Vita Bookazine di dicembre pubblica in esclusiva i dati fiscali sulle donazioni alle onlus e relative agevolazioni, che segnalano una preoccupante stagnazione. Secondo l'esperto tributarista Alessandro Mazzullo, per cambiar le cose alle organizzazioni senza fine di lucro dovrebbe essere consentito di trasformarsi in vere e proprie aziende che svolgono attività imprenditoriale, reinvestendo gli utili per il bene comune

di Gabriella Meroni

Come far crescere il terzo settore? Affidarsi al buon cuore, pur sospinto da vantaggi fiscali, non basta. È questa l’opinione di Alessandro Mazzullo, avvocato ed esperto di Diritto del Terzo Settore, a commento dei dati sulle donazioni portate in detrazione e deduzione dagli italiani nell’anno fiscale 2013: un’esclusiva che Vita Bookazine pubblica nel numero dicembre, tutto dedicato al secondo report su “quanto donano gli italiani”.

Mazzullo, dando uno sguardo ai numeri si scopre che solo poco più di 1,4 milioni di italiani approfittano dei vantaggi fiscali sulle erogazioni al non profit. Non c’è da stare allegri: il trend è al ribasso, soprattutto per quanto riguarda le detrazioni. Perché gli incentivi non convincono?

A mio parere non è colpa degli incentivi che, pur bassi, comunque ci sono.
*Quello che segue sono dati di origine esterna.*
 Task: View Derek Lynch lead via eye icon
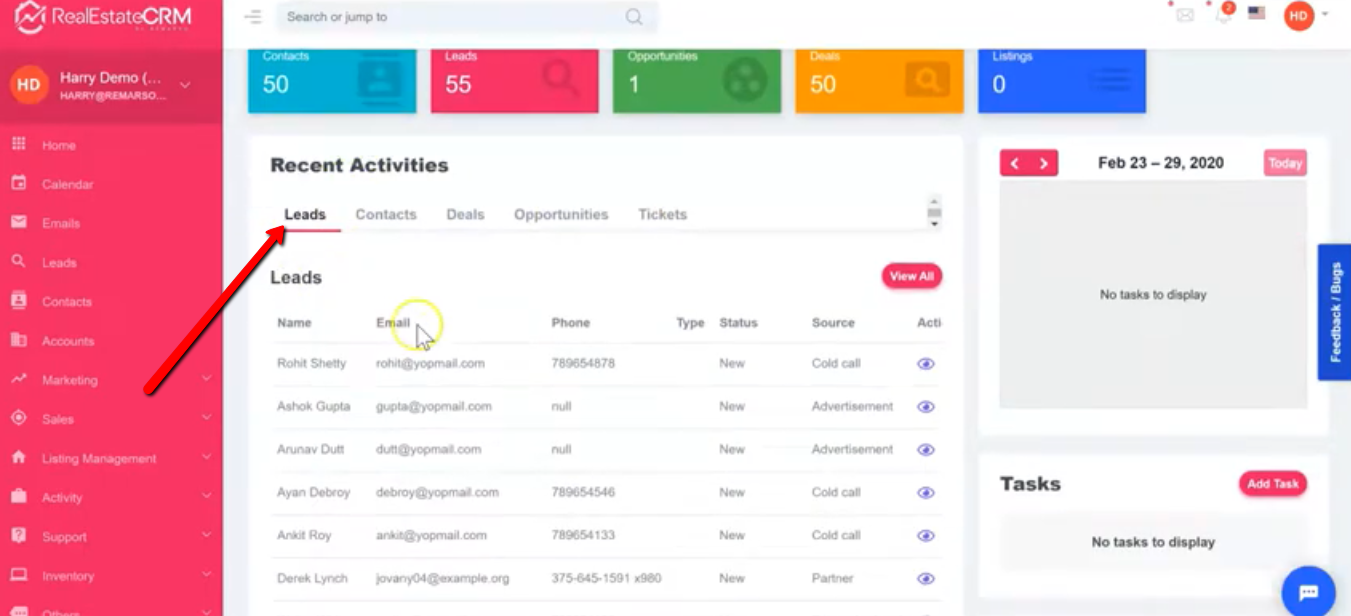point(926,579)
È un problema di visione: il rubinetto del dono si sta chiudendo, sia da parte pubblica che privata, quindi è inutile aspettarsi che cresca magicamente, soprattutto perché la crisi non è finita. Occorre cambiare mentalità. Serve un modo nuovo di finanziare il non profit.

A quale sta pensando?

A un sistema che sicuramente non è l’unico ma funziona: permettere alle organizzazioni del terzo settore di svolgere attività imprenditoriale strumentale alle proprie finalità senza perdere la qualifica di enti non commerciali. Sarebbe una svolta epocale che vale molto più della migliore agevolazione fiscal. La sparo grossa?

Prego…

Mi spingo a dire che si potrebbe, a quell punto, tassare queste imprese in modo ordinario: tanto sarebbero in grado di sostenersi da sole.

e grandi organizzazioni si devono attrezzare per essere business oriented, inventare nuovi processi aziendali e ripensare la governance

Ne è sicuro?

Be’, la tassazione di favore secondo me andrebbe mantenuta in consideraizone del valore sociale e soprattutto della non massimizzazione el profitto. Però sono pronto a scommettere che i consumatori, per esempio, non avrebbero esitazioni ad acquistare da un’impresa che contribuisse a far crescere il bene comune e non il portafoglio degli azionisti.

Come mai secondo lei il legislatore non è ancora arrivato a questo punto?

Per un pregiudizio culturale, la falsa convinzione secondo la quale il non profit non deve generare profitto. Quando riusciremo a far capire che profitto e utile personale sono due cose diverse, e che è possibile che un’impresa decida di reinvestire I guadagni e ridistribuirli a soggetti in situazione di bisogno o alla collettività, si arriverà a compiere scelte politiche coraggiose.

La riforma del Terzo settore, che riforma le imprese sociali, non è abbastanza?

Non dico questo. La riforma ha sicuramente avviato un processo importante, recependo alcuni cambiamenti sostanziali che però devono essere implementati innanzitutto dal terzo settore stesso. Le grandi organizzazioni si devono attrezzare per essere business oriented, inventare nuovi processi aziendali e ripensare la governance. È un cammino complesso, ma vale la pena percorrerlo. Perché gli enti non profit passino dalla passività al protagonismo, e dagli appelli alla generosità alla competizione virtuosa.